The pet psychiatrist phones Claudia several times a day.

‘Where is he now?’

‘Outside. In the garden.’

There is a steady thumping at the back door. It is Skittle hurling himself against it. Claudia has watched him do it, watched him take a little run and then fling himself at the wood. It startles her, for she often has the impulse to pick Skittle up and throw him, dash him against an unyielding surface. The way he looks is exactly as she had imagined it.

‘How would you describe his behaviour, Claudia?’

‘Angry. He wants to come in.’

‘Why don’t you let him in? What would happen?’

Claudia sighs. ‘He’d be just as desperate to be let out again.’

The psychiatrist suggests that she leave the door open. This improves things, though it makes the house cold. At the weekend Howard buys a catflap and fits it to the back door. The children sit there all afternoon, teaching Skittle to jump through it. He is small enough to fit, but his sense of its physical impossibility is difficult to overcome. He has proved the door is solid: how can it have changed its properties? Lewis and Martha sit one either side of the flap, passing and re-passing Skittle through the hole.

‘I should think that’s quite therapeutic,’ Claudia says to Howard.

Later she hears a shriek from downstairs.

‘Watch this,’ Lewis says calmly, when Claudia appears.

‘He did it! He did it!’ Martha cries.

They put Skittle out in the garden and close the door. Lewis kneels by the flap and then claps his hands twice. There is a pause, before Skittle comes flying through like a torpedo.

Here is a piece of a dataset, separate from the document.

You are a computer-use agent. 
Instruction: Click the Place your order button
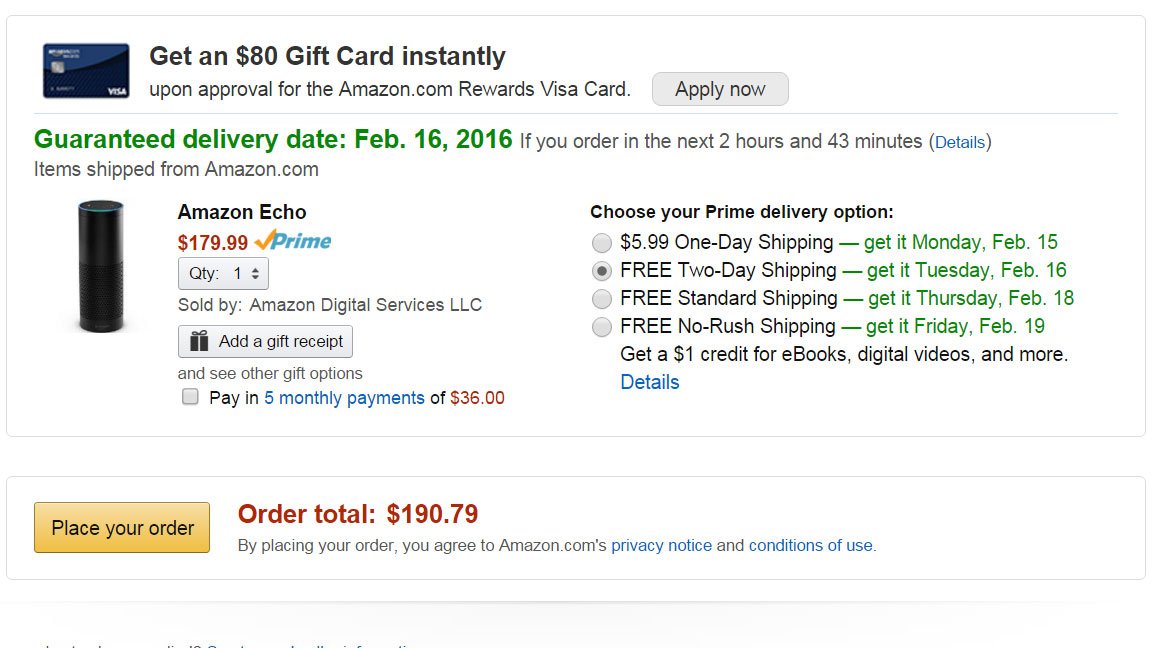click(122, 527)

‘Extraordinary,’ Claudia says, laughing, while Skittle tears wildly around the kitchen, making mad arabesques in the air.

The feeling of letting go, of surrender: it warms her veins like a tranquiliser, spreading its numb bliss. She has blunted the sharp end of life this way. She fades out, her doubt and pain and anxiety left hollow like a casing, like a shell on a beach. She is used to it, to leaving hollowed-out things behind her. They lie scattered in her past, questions to which the answers were never found. What is the right way to live? What is the value of success? And the most important, the most unanswerable: if love is selfish, can it still be considered to be love?